- **YOUR ASSIGNMENT**
In the text below on ocean microplastics, shorten the paragraph that begins "According to recent estimations" into a single sentence that keeps its main facts.

-------- PAGE EXTRACT --------

According to recent estimations, the amount of plastic microparticles floating in the ocean is 5.25 thousand million, more than the stars in the Milky Way. They weigh a total of 250,000 tons.
This is a significant environmental challenge. According to the United Nations’ International Atomic Energy Agency (IAEA), the polluting elements dissolved in sea water could become attached to these plastic fragments, and marine organisms could ingest them
What are microplastics, and why are they dangerous?
Microplastics are produced by the erosion and disintegration of bigger plastics, such as granules for plastic manufacture or additives used in cleaning, personal hygiene products and synthetic clothes. According to a 2016 IAEA report on the scientific aspects of marine environmental protection, one single synthetic piece of clothing can release approximately 1,900 microfibers during its washing and rising process.

-------- SOURCE DATA --------

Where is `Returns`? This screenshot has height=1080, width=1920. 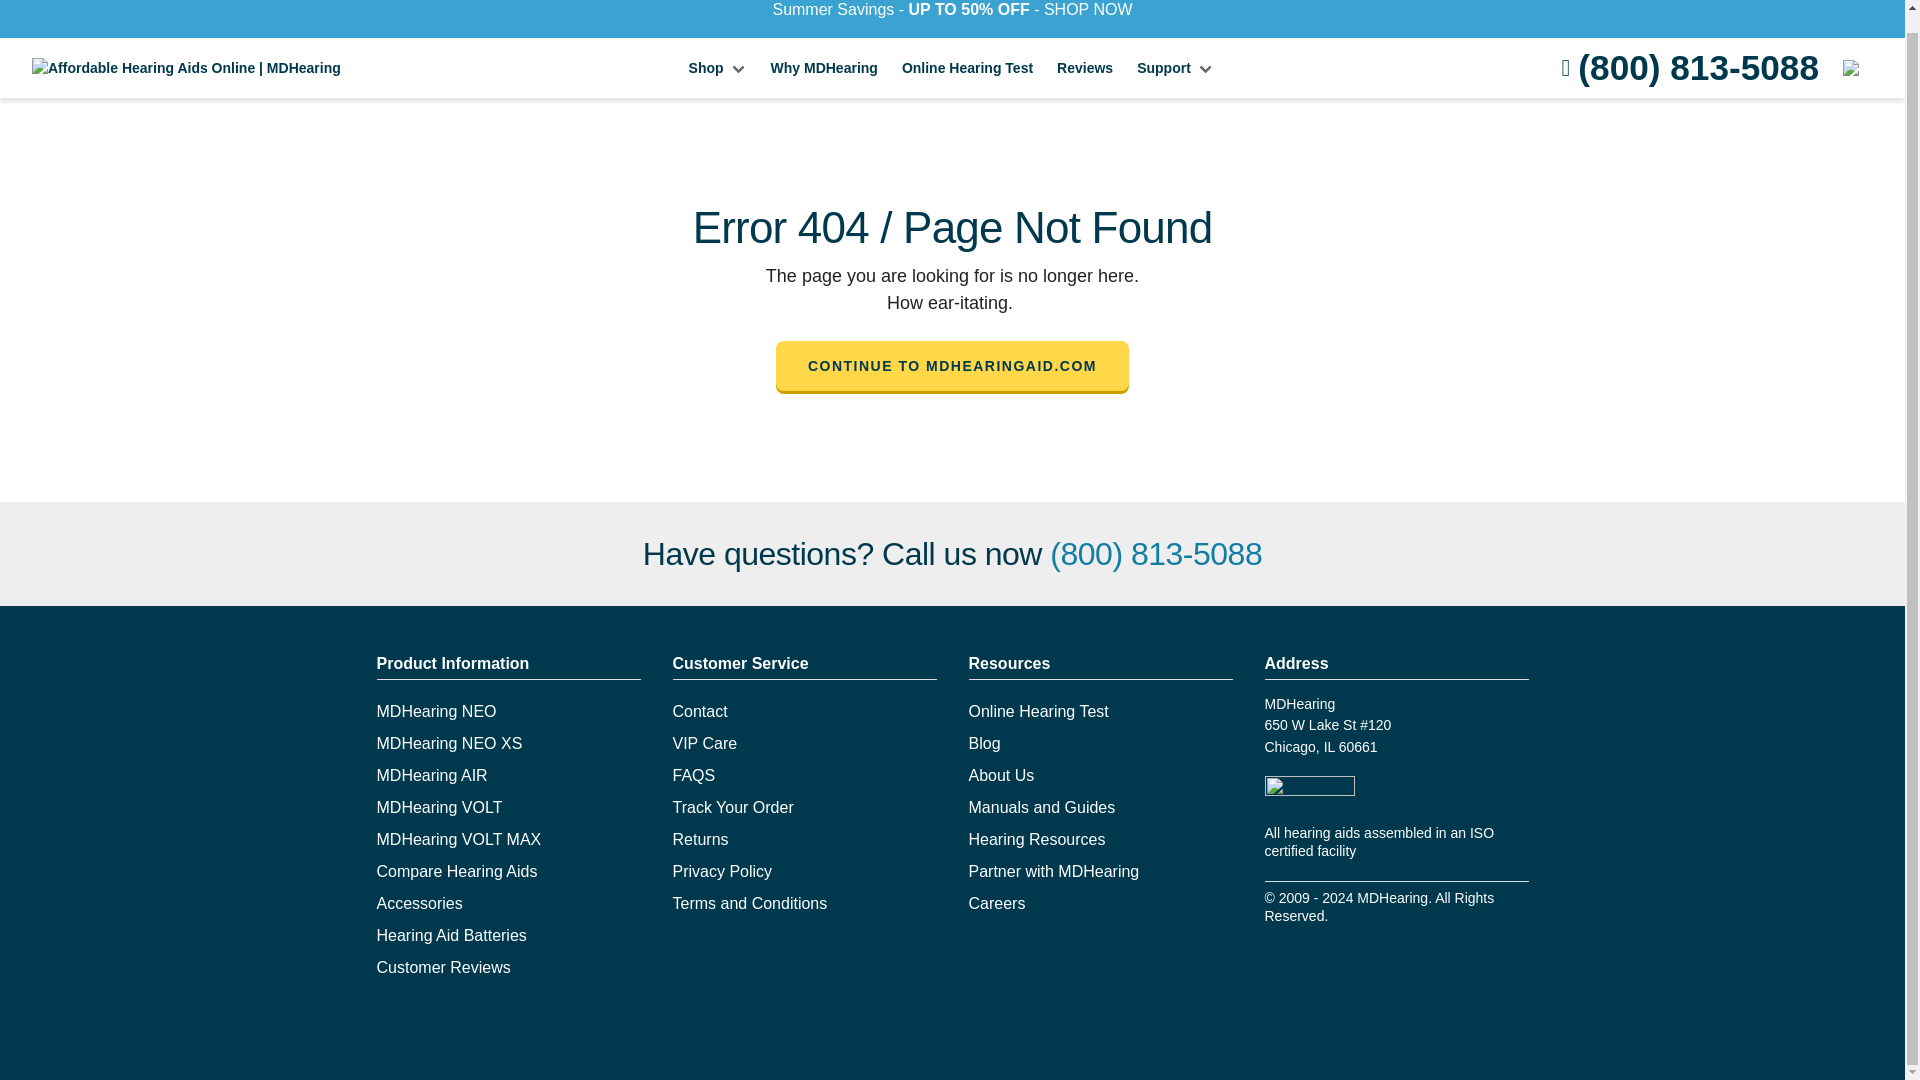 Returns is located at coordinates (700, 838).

--------

- **RESPONSE TO THIS EXERCISE**
An estimated 5.25 thousand million plastic microparticles, more than the stars in the Milky Way, float in the ocean, with a combined weight of 250,000 tons.